#### Source material ####
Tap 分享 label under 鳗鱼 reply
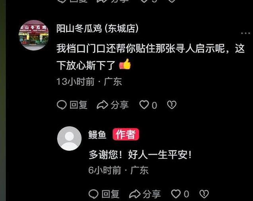This screenshot has height=201, width=253. click(x=152, y=194)
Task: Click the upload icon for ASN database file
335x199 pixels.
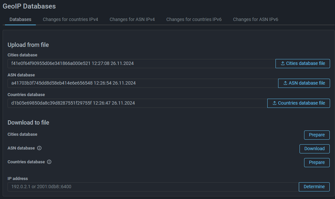Action: pyautogui.click(x=285, y=83)
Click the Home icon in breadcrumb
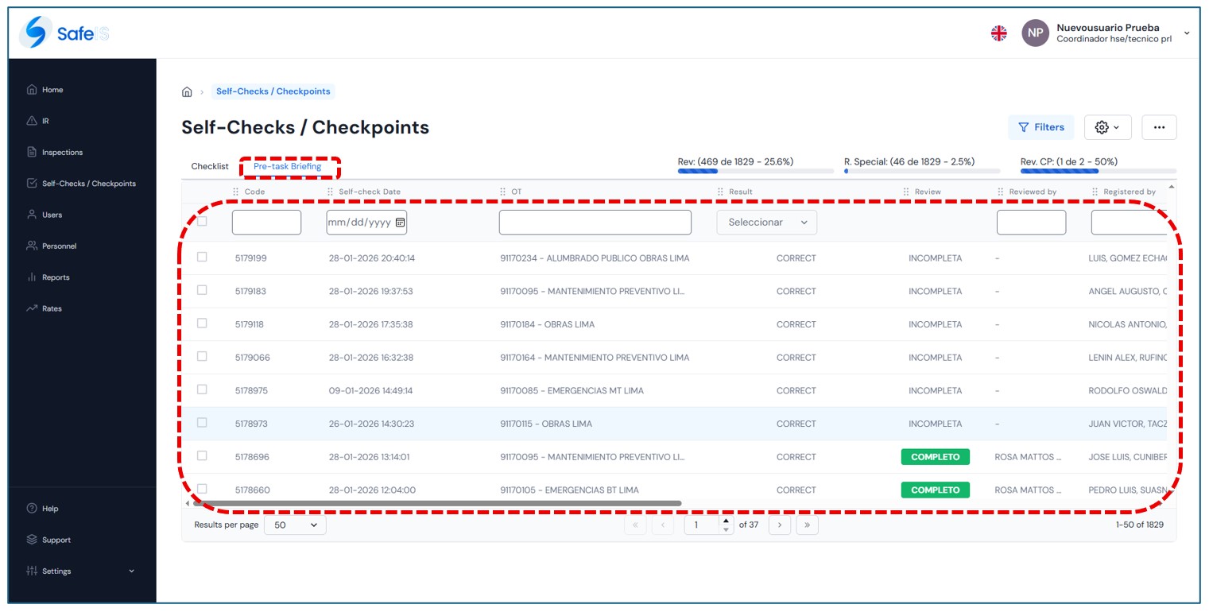 click(187, 92)
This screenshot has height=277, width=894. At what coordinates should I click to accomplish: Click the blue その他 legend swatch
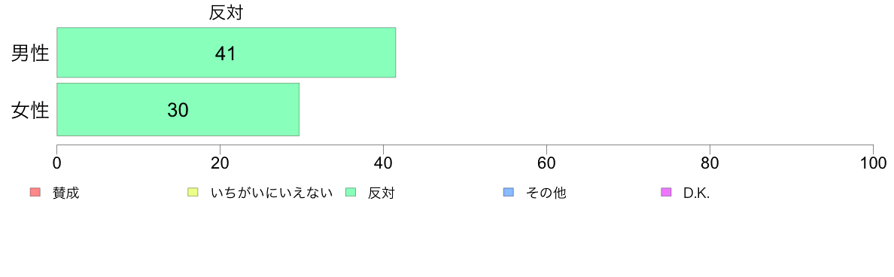tap(509, 193)
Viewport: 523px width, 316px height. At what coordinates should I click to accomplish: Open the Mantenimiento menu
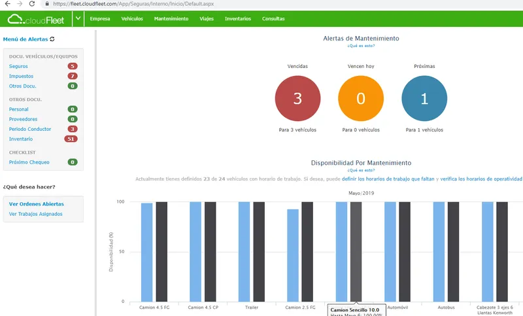(x=171, y=19)
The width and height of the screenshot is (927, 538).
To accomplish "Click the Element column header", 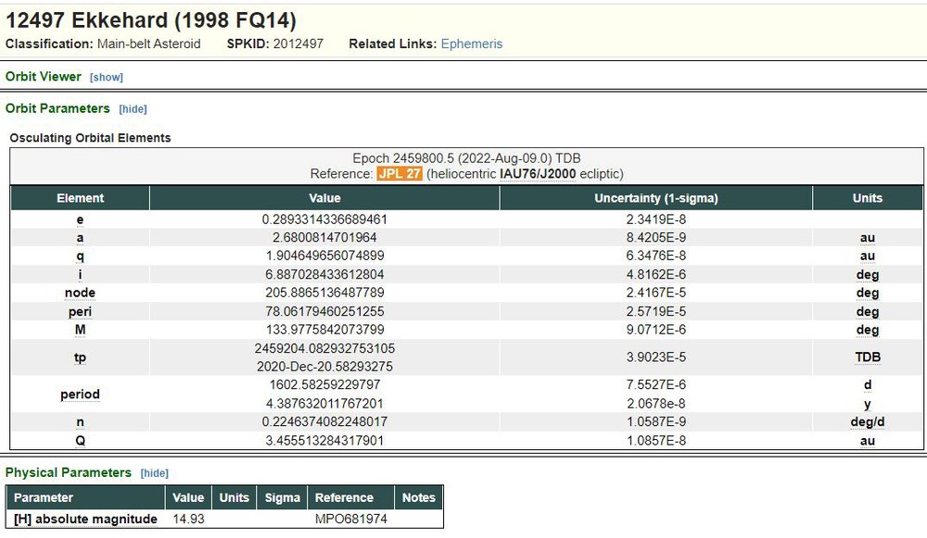I will click(80, 198).
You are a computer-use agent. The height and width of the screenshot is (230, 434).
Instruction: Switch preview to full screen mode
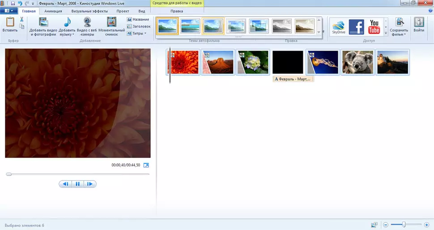pyautogui.click(x=146, y=165)
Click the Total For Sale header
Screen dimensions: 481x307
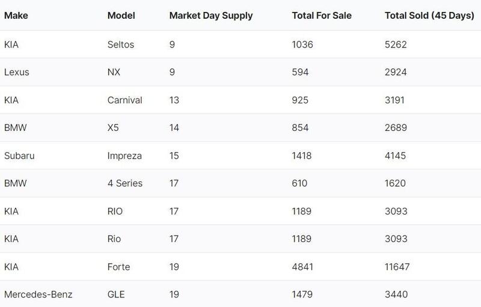(321, 16)
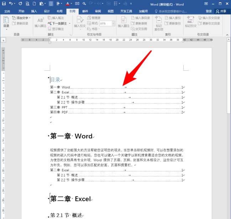Expand the 下一条脚注 (Next Footnote) dropdown arrow
The height and width of the screenshot is (219, 231).
click(x=69, y=23)
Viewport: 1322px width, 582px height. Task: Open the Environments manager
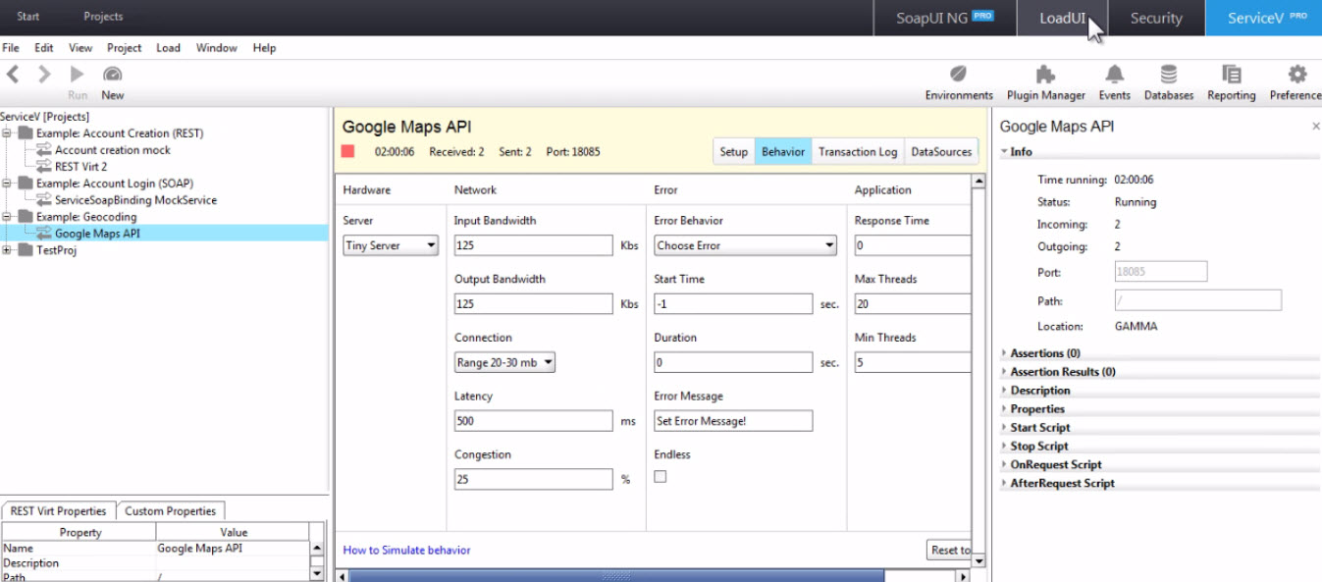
####
## About this task
All that should be printed is the run of lines above from the one with "Click the Home icon in breadcrumb" through the one with "The width and", both included, exactly as given, with pictures left out.

## Worked solution
Click the Home icon in breadcrumb
 click(187, 92)
This screenshot has height=277, width=894. At what coordinates should I click to accomplish: Click the blue その他 legend swatch
tap(509, 193)
Viewport: 523px width, 316px height. At what coordinates should I click to accomplish: Open the Mantenimiento menu
(x=171, y=19)
The width and height of the screenshot is (927, 538).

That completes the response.